Two particles are released from the same height at an interval of `1s`. How long aftger the first particle begins to fall will the two particles be `10m` apart? (`g=10m//s^(2)`)

To solve the problem, we need to determine how long after the first particle begins to fall the two particles will be 10 meters apart. Let's break it down step by step. ### Step 1: Define the variables Let: - \( t \) = time in seconds after the first particle is released. - The second particle is released 1 second later, so its time of fall is \( t - 1 \). ### Step 2: Use the second law of motion The distance fallen by an object under free fall is given by the equation: \[ s = ut + \frac{1}{2} a t^2 \] Since both particles are released from rest, the initial velocity \( u = 0 \).

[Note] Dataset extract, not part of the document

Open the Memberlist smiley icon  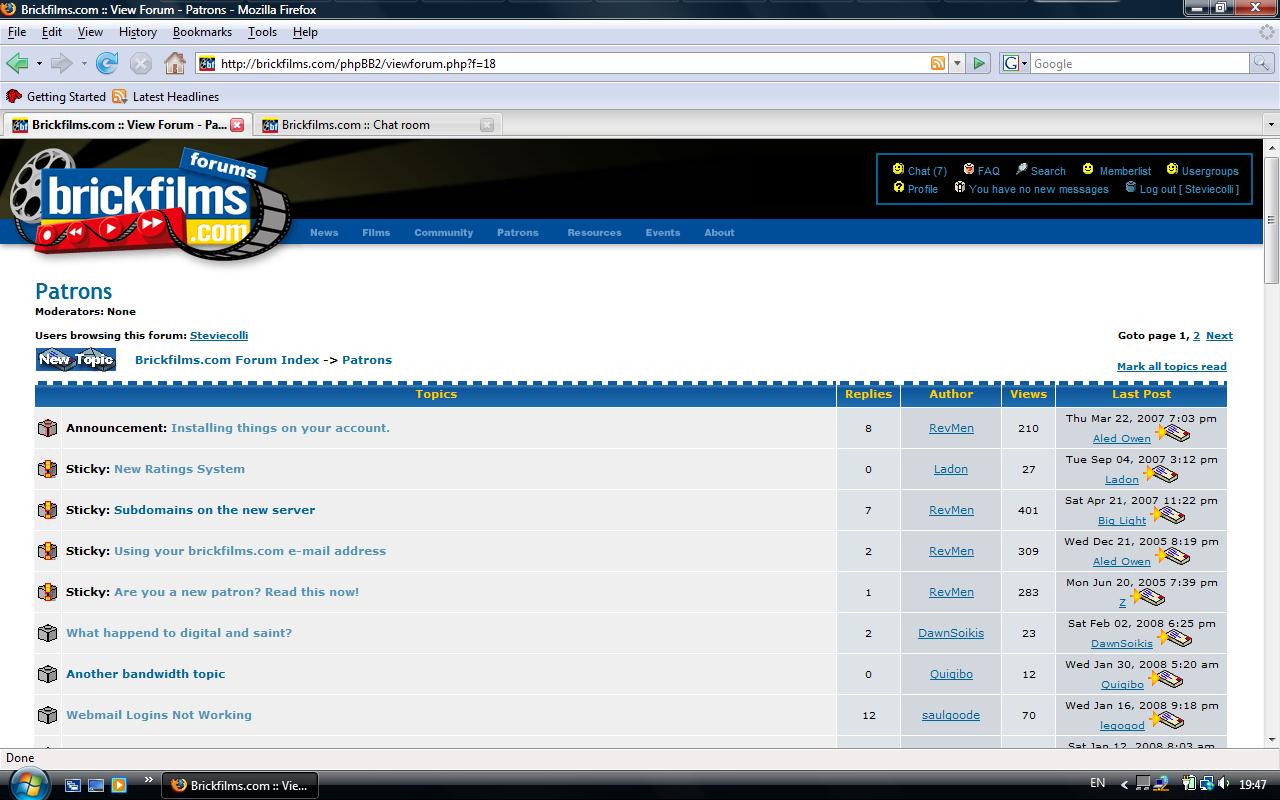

The acceleration \( a = g = 10 \, \text{m/s}^2 \) (downward). ### Step 3: Calculate the distance for the first particle For the first particle (released at \( t = 0 \)): \[ s_1 = 0 \cdot t + \frac{1}{2} g t^2 = \frac{1}{2} g t^2 \] Substituting \( g = 10 \): \[ s_1 = \frac{1}{2} \cdot 10 \cdot t^2 = 5t^2 \] ### Step 4: Calculate the distance for the second particle For the second particle (released at \( t = 1 \)): \[ s_2 = 0 \cdot (t - 1) + \frac{1}{2} g (t - 1)^2 = \frac{1}{2} g (t - 1)^2 \] Substituting \( g = 10 \): \[ s_2 = \frac{1}{2} \cdot 10 \cdot (t - 1)^2 = 5(t - 1)^2 \] ### Step 5: Set up the equation for the distance apart According to the problem, the distance between the two particles when they are 10 meters apart is given by: \[ s_1 - s_2 = 10 \] Substituting the expressions for \( s_1 \) and \( s_2 \): \[ 5t^2 - 5(t - 1)^2 = 10 \] ### Step 6: Simplify the equation Factor out the common term: \[ 5(t^2 - (t - 1)^2) = 10 \] Dividing both sides by 5: \[ t^2 - (t - 1)^2 = 2 \] ### Step 7: Expand and simplify Expanding \( (t - 1)^2 \): \[ t^2 - (t^2 - 2t + 1) = 2 \] This simplifies to: \[ t^2 - t^2 + 2t - 1 = 2 \] \[ 2t - 1 = 2 \] ### Step 8: Solve for \( t \) Adding 1 to both sides: \[ 2t = 3 \] Dividing by 2: \[ t = 1.5 \, \text{s} \] ### Final Answer The two particles will be 10 meters apart after **1.5 seconds** from the moment the first particle begins to fall. ---